True Tintri Tales: Storage Latency, Resolved

Here at Tintri, the technical marketing lab is our production environment, which we rely on for important demos, new feature validation, education, and other critical activities. So we do our best to make sure it’s in tip-top shape, 24/7/365.

Along the same lines, we address outages or service degradation ASAP. Of course, when a strange issue surfaced last week, we jumped right in.

On the case

While running some maintenance activities, we noticed the following:

The Tintri VMstore UI showed that one of the busier VMs was experiencing latency, around half of which was due to the network delay.

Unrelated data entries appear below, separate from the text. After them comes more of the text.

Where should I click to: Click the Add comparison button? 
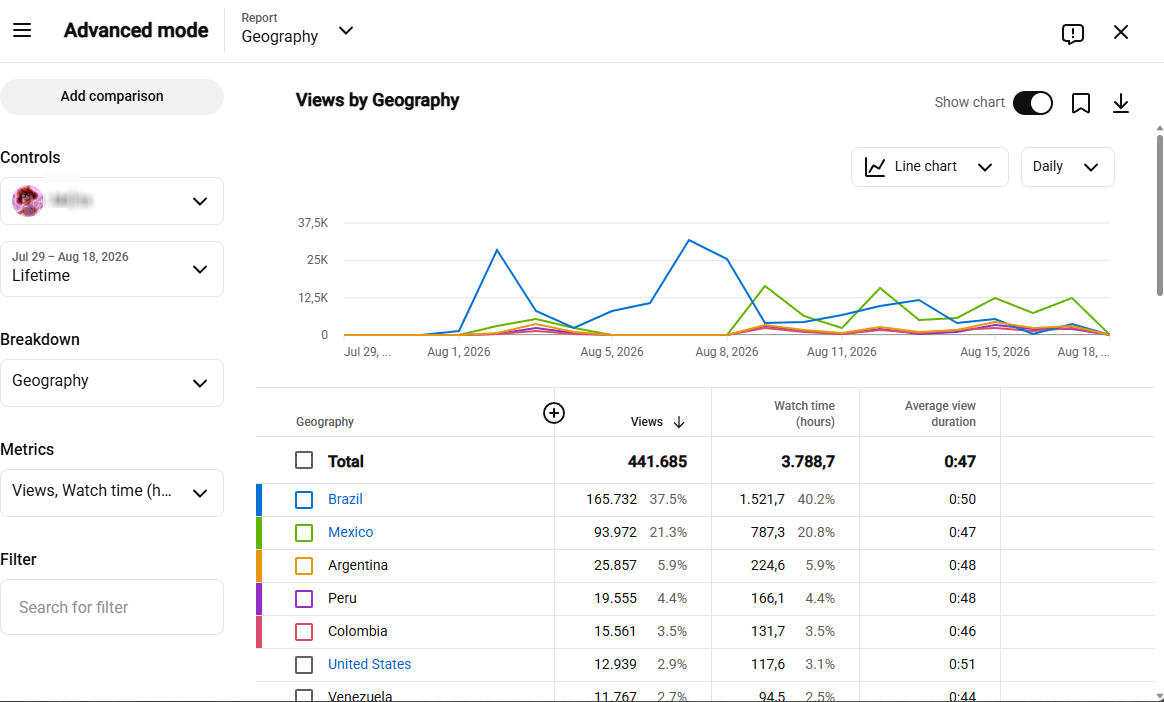(x=112, y=96)
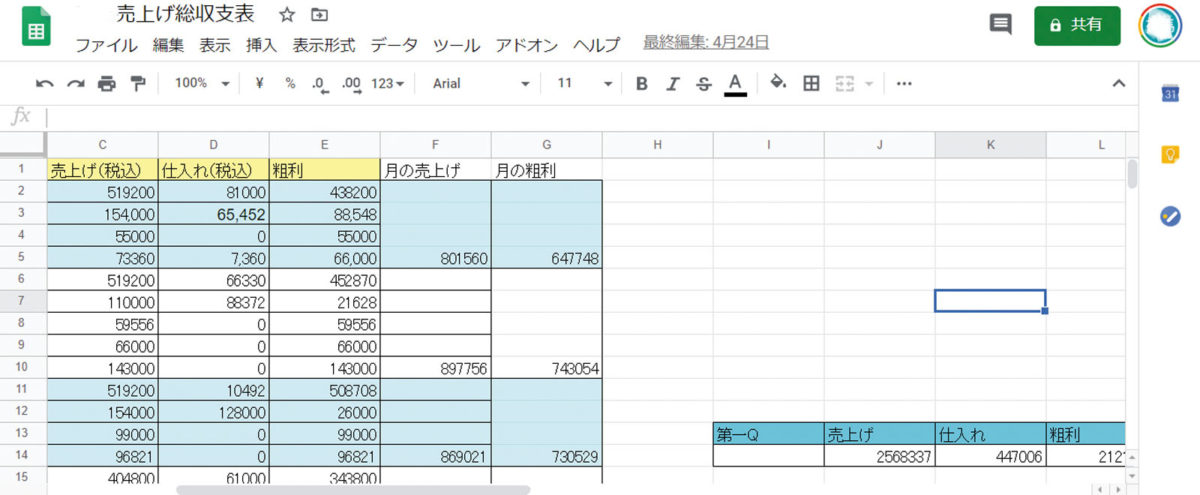Click the undo arrow icon

44,84
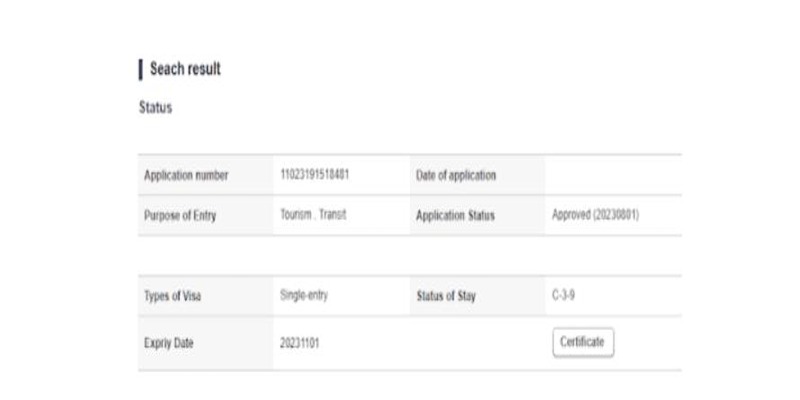Click the Expriy Date label
800x400 pixels.
169,343
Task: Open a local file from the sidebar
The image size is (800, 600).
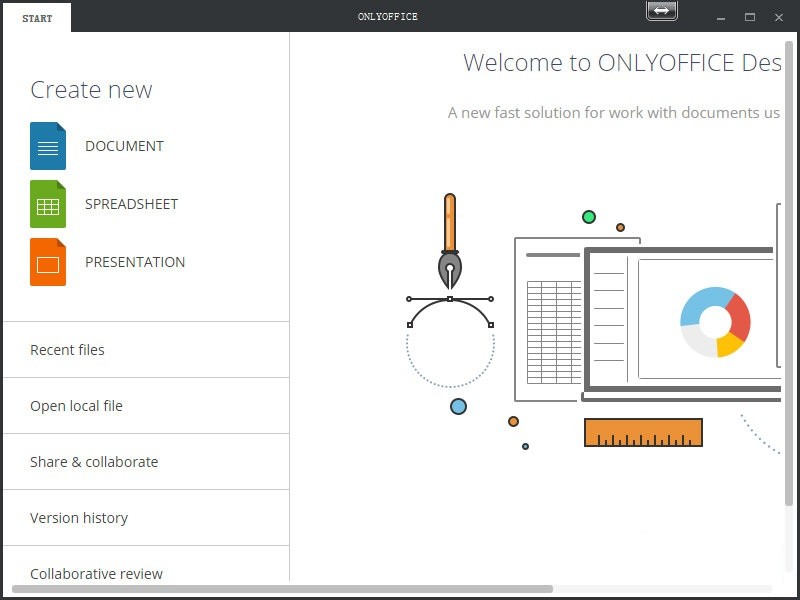Action: coord(76,406)
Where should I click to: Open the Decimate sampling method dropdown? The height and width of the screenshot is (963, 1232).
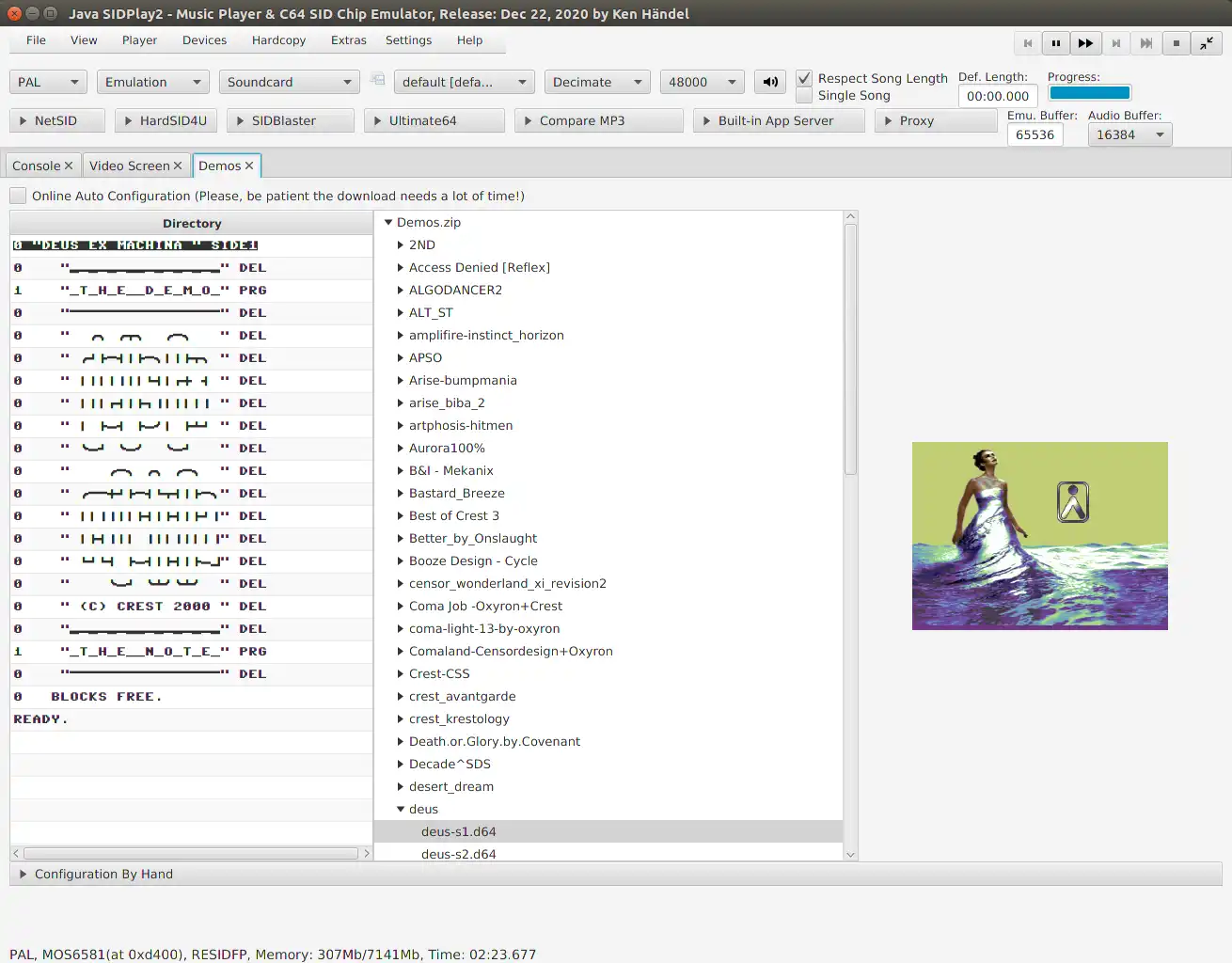[x=596, y=81]
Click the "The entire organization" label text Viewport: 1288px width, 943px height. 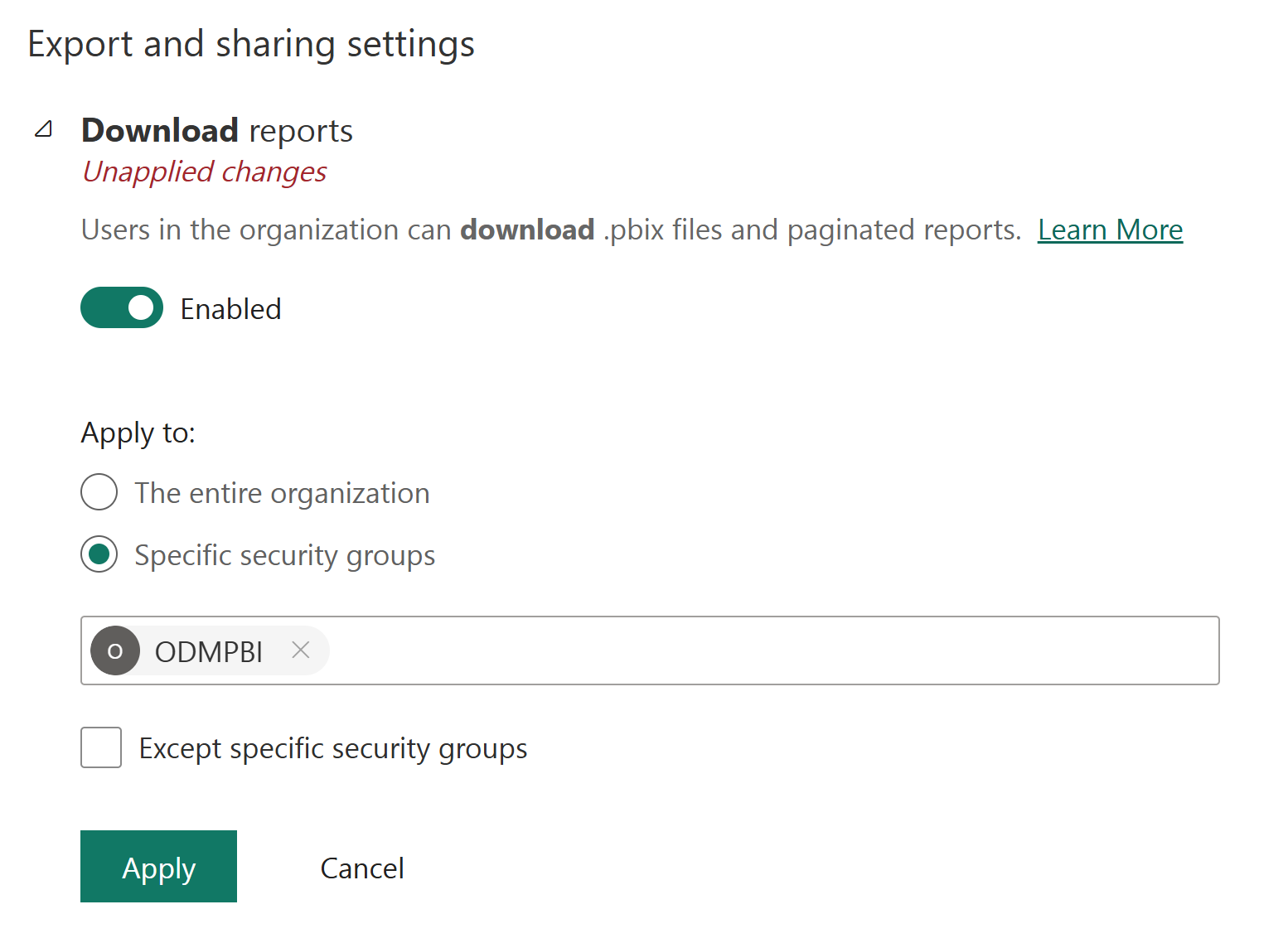[x=282, y=493]
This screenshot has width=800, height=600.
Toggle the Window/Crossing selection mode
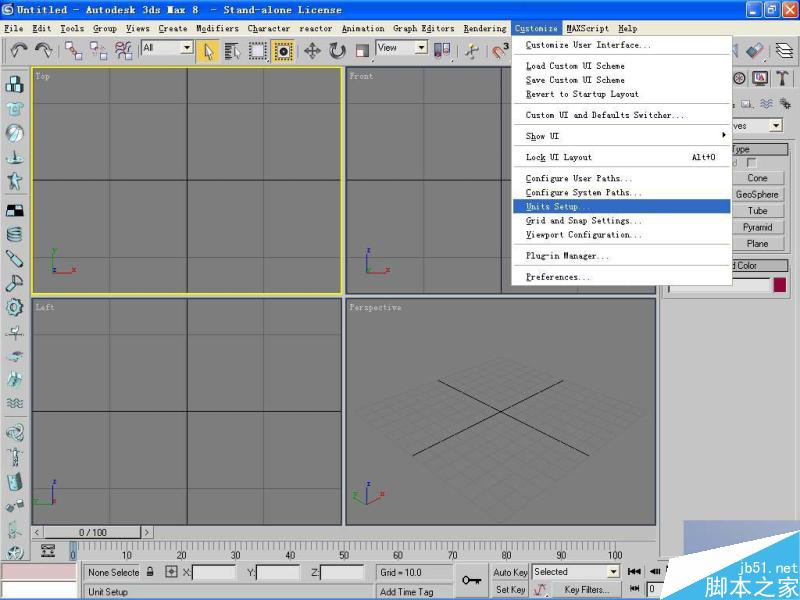(x=282, y=50)
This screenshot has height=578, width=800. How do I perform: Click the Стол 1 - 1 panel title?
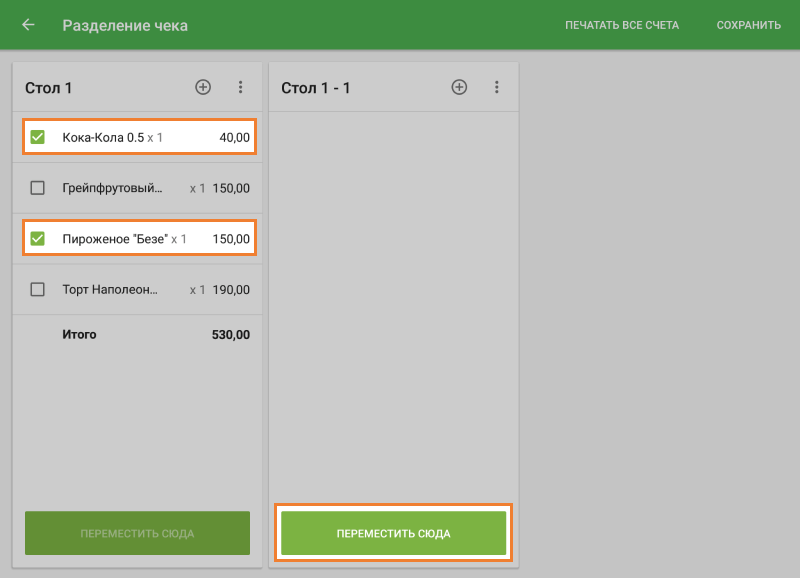tap(316, 88)
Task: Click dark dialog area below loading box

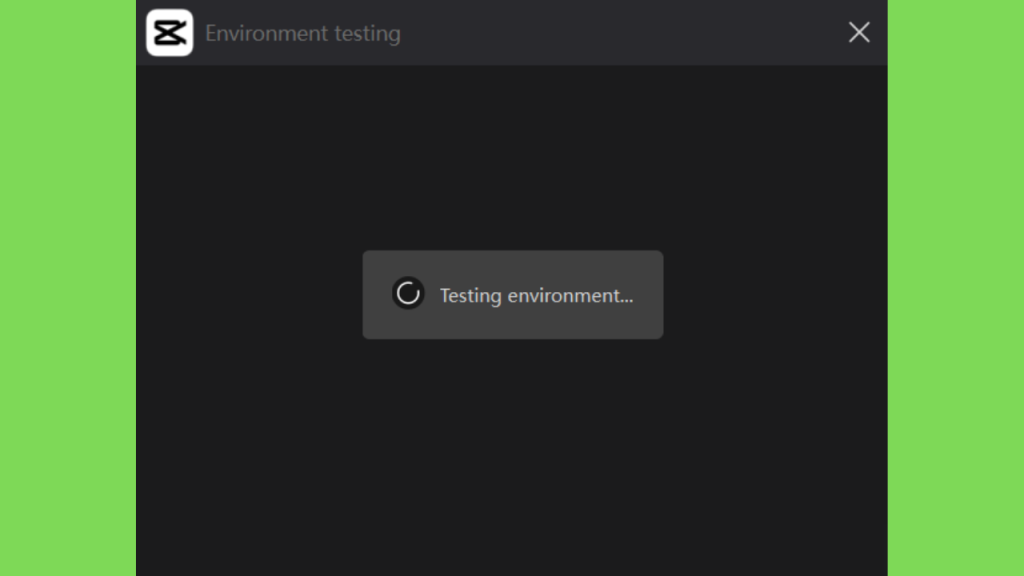Action: click(x=512, y=457)
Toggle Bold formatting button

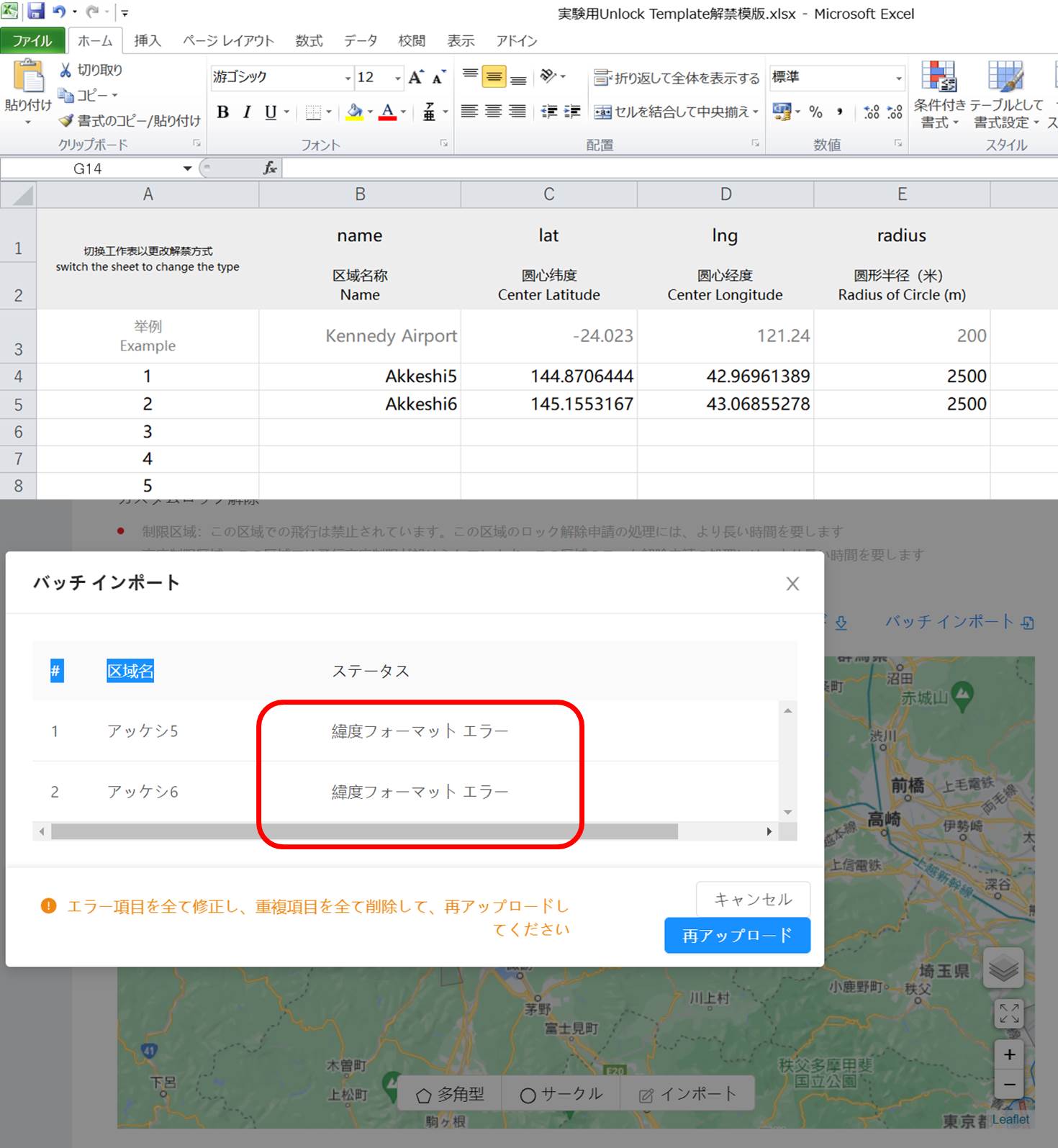pos(223,112)
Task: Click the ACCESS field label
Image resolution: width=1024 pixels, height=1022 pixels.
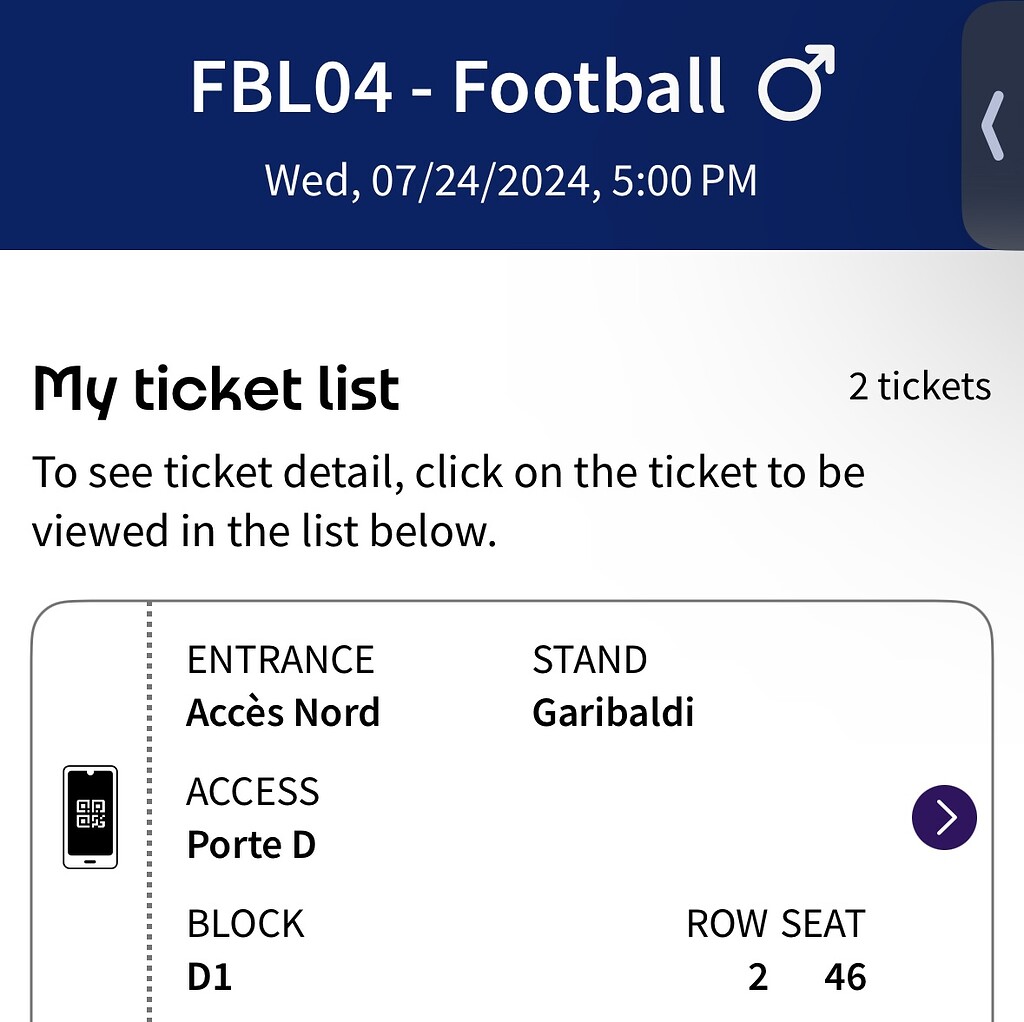Action: [253, 792]
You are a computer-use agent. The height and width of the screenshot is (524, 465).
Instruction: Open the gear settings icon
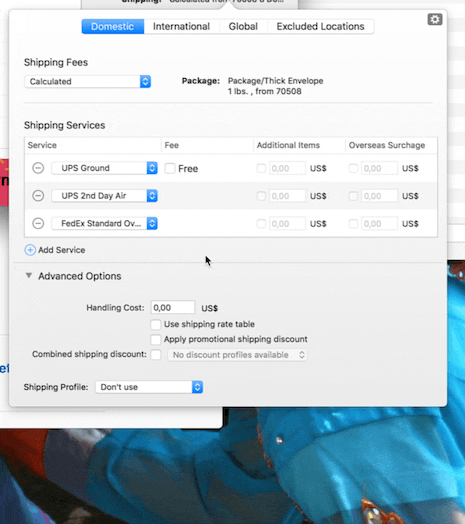pyautogui.click(x=435, y=19)
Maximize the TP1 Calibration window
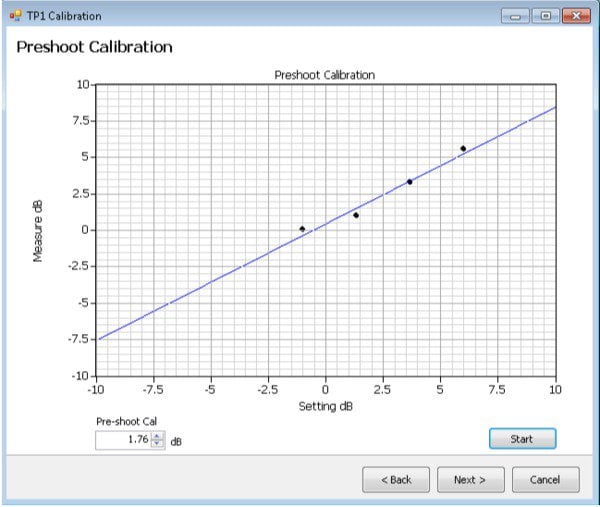 pos(544,16)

This looked odd for several reasons:

The total network throughput at the VMstore level was very low
There is a separate storage network, so non-storage noise can’t have an impact on this network’s load
The environment was supposed to be quiet at that time of night

It was pretty obvious that this was storage traffic, but it wasn’t coming from one of the VMs in this VMstore.

Investigating

Almost as an instinct, we went to check our vCenter. It showed the following:

Here we learned that many packets were sent from one host (which we already assumed), but we still didn’t know which VMs were behind it. Wasn’t that helpful.

But we were so busy looking deep into the details, we almost forgot about the one place where we could see the complete picture: Tintri Global Center (TGC).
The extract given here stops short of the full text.